第17話 焦げた玉子焼き

 ヤカンの笛が鳴っている。ブラインド越しに、朝の光が差していた。

「アレクさん。おはようございます。ご飯、出来てますよ?」


 アレクは、寝床代わりのソファから身を起こした。


 毛布代わりのジャケットからサングラスを取り出して掛けると、膨れっ面の紫苑が目の前にいた。昨夜、自宅から持って来たらしい水色のワンピースを着ていた。


「なんだ」

「……洗顔前にサングラスってどうなんです」


「君に見せる目はない」

「なんでぇー」


「俺の勝手だろう」

「むぅー。せめて瞳の色だけでも教えてくださいよ」


 アレクは「顔洗ってくる」と言って洗面所に行った。紫苑が付いてくるのが分かったが、さっきから部屋が焦げ臭い。アレクは先に歯を磨いた。


 ……後ろに、紫苑の視線を感じる。


 歯磨きを終えると、サングラスに手を掛けた。

 鏡越しに、紫苑の期待に満ちた顔が見える。


「紫苑」

「なんでしょう?」


「焦げてる」

「え……あーッ! 卵焼きっ!」


 紫苑が、どたどたと台所に向かったところで、アレクはサングラスを外した。琥珀色の瞳を睨んで、写真立てに入った十年前の細顔を思い出す。それを払拭するように、水道水を顔にぶつけた。

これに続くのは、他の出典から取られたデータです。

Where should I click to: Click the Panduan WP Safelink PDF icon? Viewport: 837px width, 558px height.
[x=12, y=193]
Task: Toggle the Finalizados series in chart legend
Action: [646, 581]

 今朝は、黒焦げの卵焼きをトーストで挟んだモノだった。


「えと、私、まともにできる料理はカレーだけなんです。あの、気にしないでください」

「ああ。作ってくれるだけありがたいよ」


 二人でいただきますの手を合わせる。それから、昨夜に買っておいた猫用の缶を思い出して、紫苑はまだ眠っているミィちゃんの側に、開けた缶を置いた。


「どうです?」

「菊本さんが戻ってこないことには始まらないなぁ。彼女の家も分からないし」


「そうじゃなくて、いや、それはそれなんですけど、味はどうでしょう」

「ああ。甘いな。好きな味だ」


 紫苑は胸をなでおろした。


「まあ、表面の黒焦げはいただけないが」

「すみません……」


 アレクは、卵焼きサンドを大口で頬張った。早々に食べ終わると、インスタントコーヒーを啜る。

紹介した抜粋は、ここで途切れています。